Strong Copyright Protection for Language Models via Adaptive Model Fusion
Javier Abad, Konstantin Donhauser, Francesco Pinto, Fanny Yang
TL;DR
This work introduces CP-Fuse, an adaptive model-fusion algorithm that combines logits from multiple base language models to minimize memorization of copyrighted content while preserving generation quality. Grounded in the Near-Access Freeness framework and a separability assumption, CP-Fuse derives a logit-update rule where the next-token probability is a balanced combination of base-model forecasts, enforced by a grid-searched weighting scheme. The authors prove a balancing property and demonstrate, across code and text tasks with heavily overfitted baselines, that CP-Fuse reduces exact and approximate memorization by more than 25x relative to infringement-prone models, while maintaining competitive perplexity and output quality. Moreover, CP-Fuse can be applied on top of any model and integrated with other copyright-protection techniques, offering a practical, scalable wrapper for enhancing model safeguards in real-world deployments.

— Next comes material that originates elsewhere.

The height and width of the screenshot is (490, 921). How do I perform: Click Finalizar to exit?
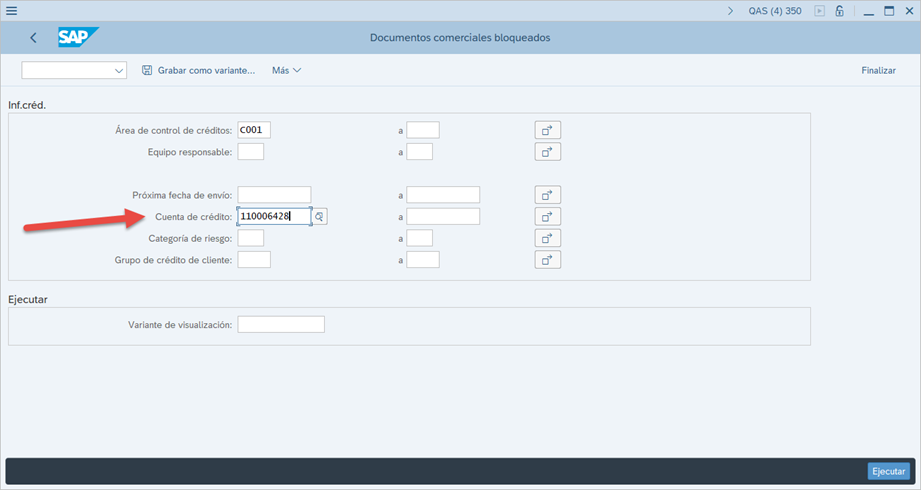pyautogui.click(x=878, y=71)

Future directions include relaxing full separability assumptions and exploring combination with additional mitigation methods.
Abstract
The risk of language models unintentionally reproducing copyrighted material from their training data has led to the development of various protective measures. In this paper, we propose model fusion as an effective solution to safeguard against copyright infringement. In particular, we introduce Copyright-Protecting Fusion (CP-Fuse), an algorithm that adaptively combines language models to minimize the reproduction of protected materials. CP-Fuse is inspired by the recently proposed Near-Access Free (NAF) framework and additionally incorporates a desirable balancing property that we demonstrate prevents the reproduction of memorized training data. Our results show that CP-Fuse significantly reduces the memorization of copyrighted content while maintaining high-quality text and code generation. Furthermore, we demonstrate how CP-Fuse can be integrated with other techniques for enhanced protection.